Bubble-wrapped by a voice on the line
The calm and reassuring presence of a police communicator didn’t just help Georgia Harris through the terrible moments after she found her father had killed himself. It also led her to follow his voice to a new future.
In October 2018, 23-year-old Georgia made the awful discovery that her dad, after a long and very hard battle with depression, had taken his life at their family home.
Other family were out in the back paddock of their lifestyle block and she needed to make the decisions. She called 111, and got Peter Keenan.
“He was so calm,” she says when asked what it was about his response which made such an impression. “He kept me on the line until Police and ambulance arrived, talked me through what was happening, and kept reassuring me.
“He made me feel bubble-wrapped.”
It was only 10 minutes until Police and Fire and Emergency arrived, but Peter’s voice on the end of the phone while she was waiting made a huge difference - not only then but to her life, Georgia says.
Thoughts of working in such a role herself turned into determination to do so when she got the recording of the call. She has listened to it many times since.
She started training at the Northern Communication Centre in Auckland in October last year, one day before the first anniversary of her dad’s death, and has now qualified as a Crime Reporting Line calltaker.
The timing was a “bit crazy”, she says, but it helped to be doing something and overall “I couldn’t be happier.”
“I feel really honoured and privileged to be working alongside Peter and so many other incredible co-workers," she says.
“It has been the icing on the cake after a really awful year.”

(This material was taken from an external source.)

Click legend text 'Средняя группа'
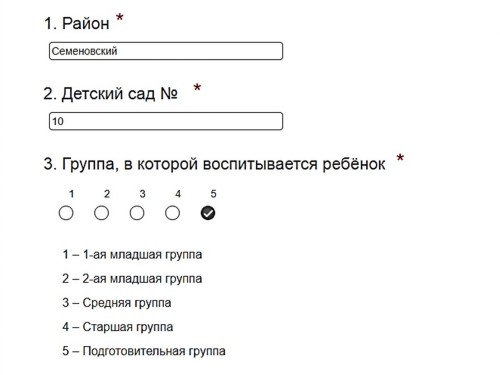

Georgia Harris on qualification day with CRL supervisor Inspector Lance Gardiner.
Peter says both his training and experience with similar calls during his seven years on the job helped when Georgia’s call came in.
So does his soft Irish accent – he says many New Zealanders have Irish or Scots ancestry and something about the lilt helps convey empathy.
“One of the things I remember about the training was being told to imagine that the caller was a member of your own family – would you be happy with the service if so? That has always resonated for me."
He also mentions the support and feedback from colleagues, who can’t help but overhear some interactions, as helping with the most challenging cases.
He distinctly remembers Georgia’s call, and is full of praise for the positivity and empathy with which she has dealt with it - and brings to her new role. He’s also delighted to be working with her – so often call takers don’t have any follow-up so it was lovely to speak to her again, he says.
“I think she’s quite special.”
And he’s not surprised to learn that Georgia is already planning her next step.
She’s started the application process for a constabulary role.